Musique.
La chanteuse portugaise Mariza a donné la semaine dernière
deux concerts à l’Opéra du Caire et à Alexandrie, confirmant
sa passion pour le « fado ». Sa voix incarne l’âme d’une
nation.
La
Diva de la mélancolie
Son
chant est capable d’exprimer toutes les émotions, du cri de
douleur à la confidence intime. Sa voix couvre toutes les
tessitures, du grave à l’aigu. Sa silhouette frêle et
longiligne épouse tous les rythmes de la musique.
Elle,
c’est Mariza la chanteuse portugaise que beaucoup
considèrent comme l’héritière de la grande Amalia Rodrigues
qui, la première, avait fait connaître le « fado » hors des
frontières du Portugal.
Mariza a
reçu d’ailleurs le prix de la fondation Amalia Rodrigues «
pour avoir fait connaître la musique portugaise dans le
monde entier ». Sans compter les nombreuses distinctions,
décorations et nominations qu’elle a reçues de par le monde
au cours d’une carrière qui n’a commencé qu’il y a quelques
années.
Le mot «
fado » vient du latin « fatum » (destin). Lorsqu’on demande
à Mariza pourquoi le fado est imprégné généralement de
tristesse, elle rectifie « non pas la tristesse, mais la
saudade », cette sorte de mélancolie qui exprime le désir de
quelque chose qui manque. En fait, « le fado peut exprimer
toutes les émotions ».
Née au
Mozambique de parents portugais, avec une grande mère
africaine, c’est à Lisbonne, berceau du fado, qu’elle s’est
familiarisée avec ce chant dans la taverne tenue par ses
parents. Encore enfant, elle écoutait tous les soirs les
chanteurs. Mais étant obligée d’être couchée à 22h, elle
quittait souvent sa chambre en cachette pour continuer à les
écouter. Comme tous ses collègues, elle n’a jamais pris de
leçons de chant mais a appris son métier « sur le tas ».
Ce qui
ne l’empêche pas d’ailleurs d’apprécier la musique classique
(Bach) et l’opéra (Puccini). Ses chanteuses préférées sont
Maria Callas, Barbara Hendricks et Cecilia Bartoli, et pour
la musique arabe Oum Kalsoum.
A la
lecture du programme du concert de Mariza à l’Opéra du Caire,
on aurait pu craindre une certaine monotonie : 17 fados
chantés par la même chanteuse. Il n’en fut rien, chaque
pièce possédant son caractère propre, admirablement mis en
relief par Mariza.
De plus,
elle s’était entourée de musiciens jouant des instruments
hors pair, l’un d’eux jouant de la guitare portugaise, qui
s’apparente plus à notre « oud » qu’à la guitare espagnole.
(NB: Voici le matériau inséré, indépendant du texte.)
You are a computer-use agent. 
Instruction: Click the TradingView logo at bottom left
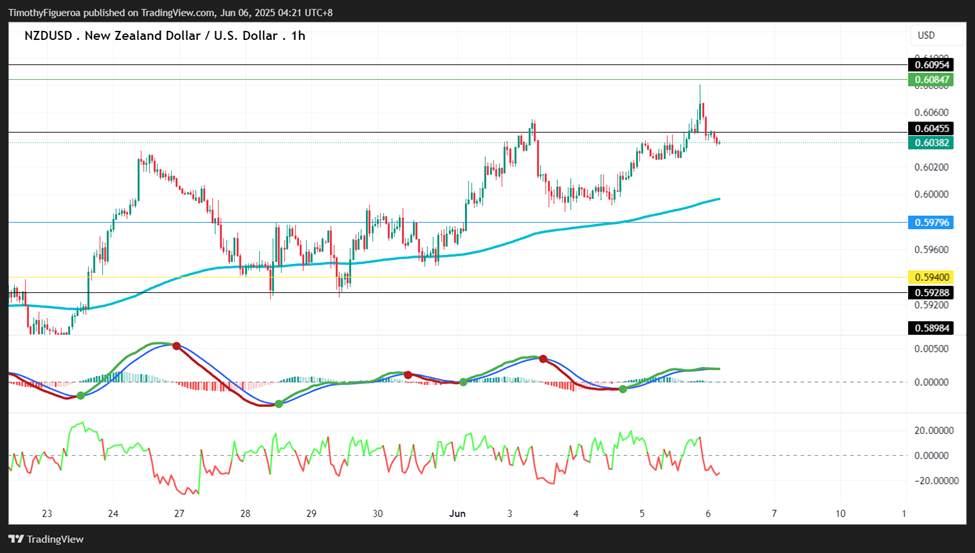pyautogui.click(x=46, y=539)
Son percussionniste se livra, lui, à un solo de batterie
échevelé qui fit chavirer la salle.
Mariza
sut gagner le cœur du public par la chaleur et la sincérité
qui se dégagent de sa personnalité. En dialoguant avec les
spectateurs, elle leur a fait partager son amour pour
Lisbonne et pour le Portugal, se révélant ainsi une
ambassadrice de charme pour son pays. Nous ne serions pas
étonnés si l’on relevait cette année une augmentation
notable du nombre de touristes égyptiens au Portugal ...
Il est
d’autant plus dommage qu’à la sortie du concert, le public
n’ait pas pu se procurer des CDs de Mariza, qui brillaient
par leur absence.
On
aurait aimé par exemple, pouvoir écouter son dernier album
Terra, qu’elle considère comme le début d’un nouveau cycle
dans son parcours artistique : « Durant cette année de
tournée internationale, j’ai eu la chance de découvrir
d’autres peuples et d’autres cultures. J’ai voulu avec cet
album montrer à mes fans mes progrès en tant que chanteuse
et en tant qu’être humain. Pourquoi l’ai-je appelé Terra ?
Peut-être parce que j’ai toujours eu les pieds sur terre et
aussi parce qu’en l’enregistrant, j’ai eu l’impression de
commencer un nouveau voyage ... ». Terra est un album
portugais mais destiné au monde entier.